With this purpose, a cohesive OOP solution was crafted from scratch and developed over the course of months: a Name Refiner class with a complementary name-utils module. The class and the utils module grew progressively as new fixes were addressed. Unit and integration testing for all features were religiously provided.
The core of the Refiner was a novel scoring method proposed for the company names. The score leveraged as much as possible on the available company data, e.g. the domain, the social media handles, and multiple (and sometimes different) names for the same company from different sources. The idea was to quantify an intuitive notion of what a “correct” company name was in this context, as a name that matched the domain and/or handles at least approximately. For this, string similarity measures had to be combined with loads of domain-specific logic so that the results matched what was oftentimes obvious to the human eye, but also full of hardly automatable subtleties.

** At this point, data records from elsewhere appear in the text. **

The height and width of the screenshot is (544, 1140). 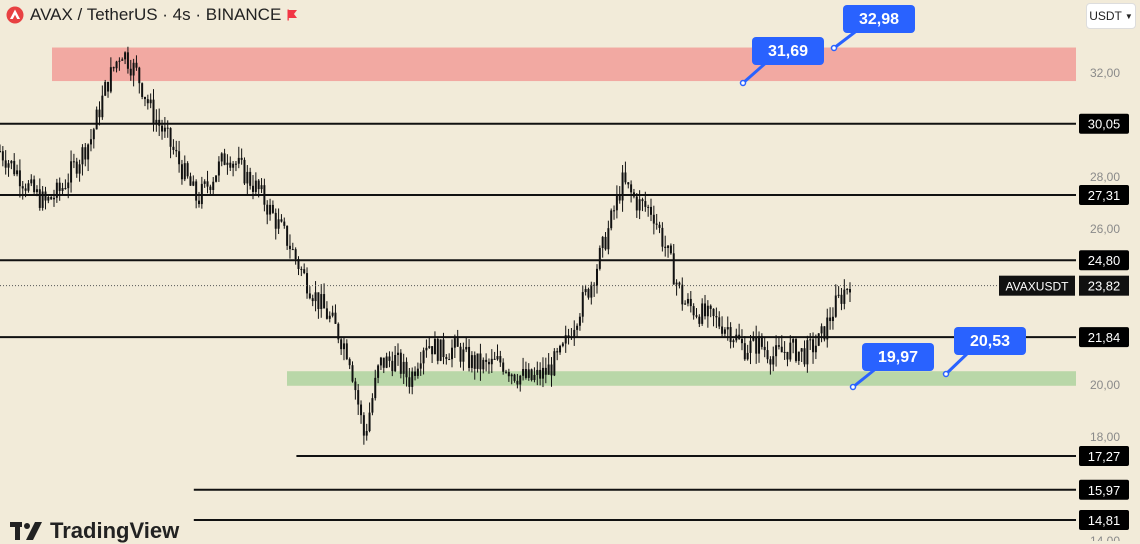 What do you see at coordinates (156, 14) in the screenshot?
I see `symbol-title: AVAX / TetherUS · 4s · BINANCE` at bounding box center [156, 14].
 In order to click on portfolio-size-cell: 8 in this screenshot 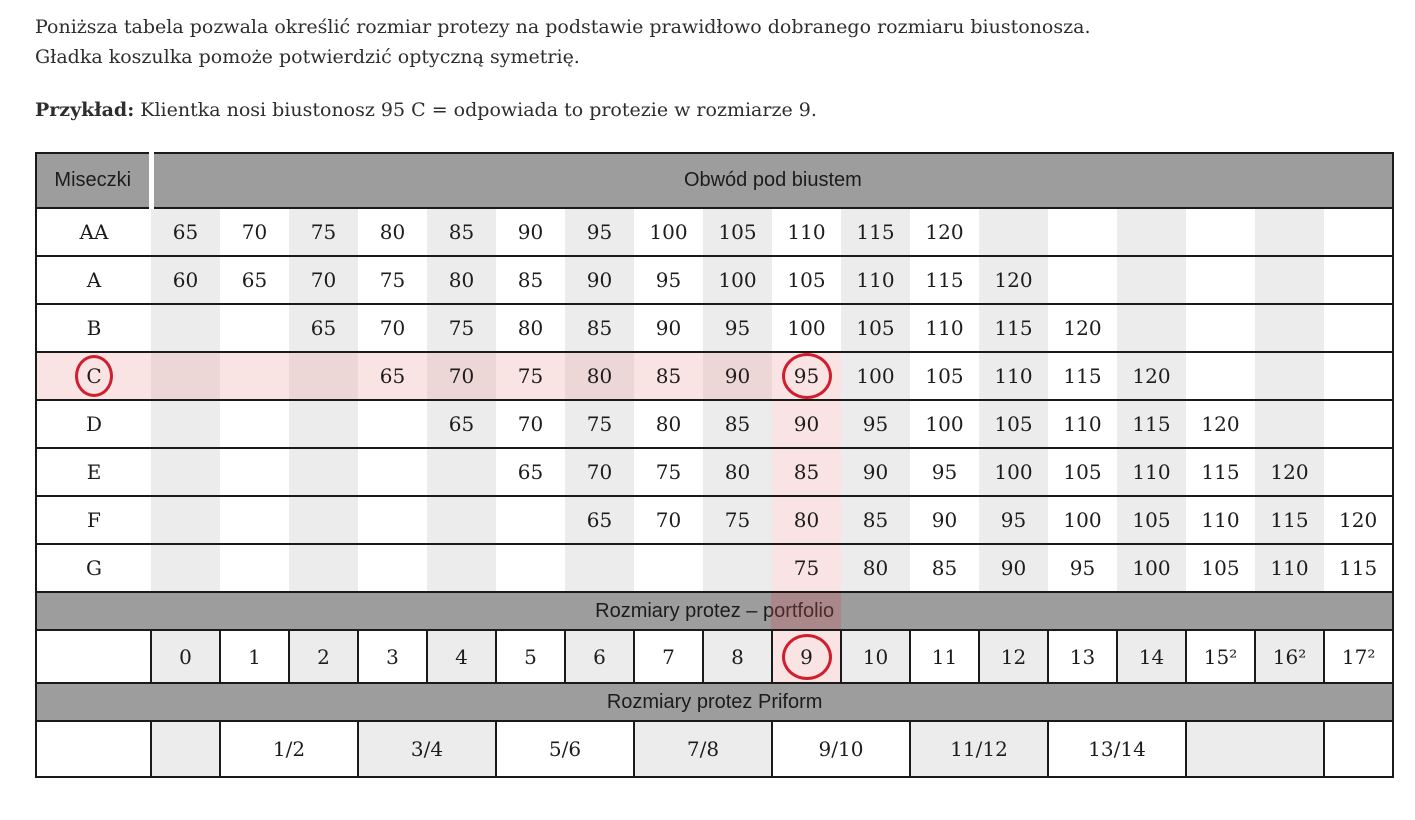, I will do `click(737, 656)`.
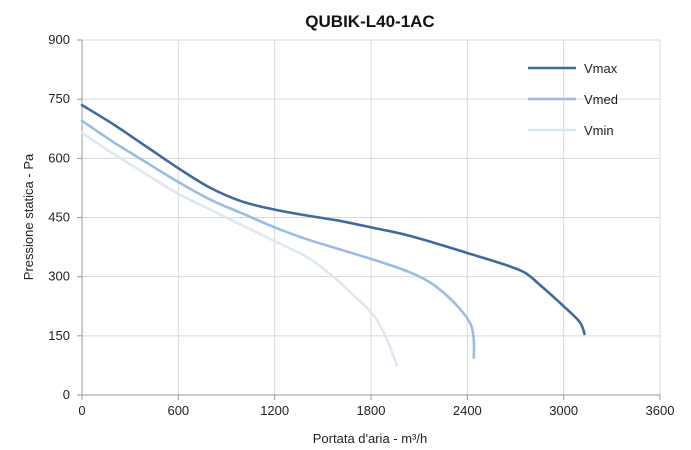 This screenshot has width=691, height=450. Describe the element at coordinates (59, 276) in the screenshot. I see `y-tick-label: 300` at that location.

Moreover, every fix was accompanied by a non-empty set of incorrectly “fixed” marginal cases, where the automation did not apply. Huge efforts were geared towards avoiding these negative side effects as much as possible. The hard-earned lesson was that in a set of millions of datapoints, every proposed solution has tradeoffs.
Performance needs were also addressed, since a massive backfill was run in production each time a fix was merged to main.
Last but not least, the Name Refiner was carefully written and rewritten with code readability and maintainability in mind.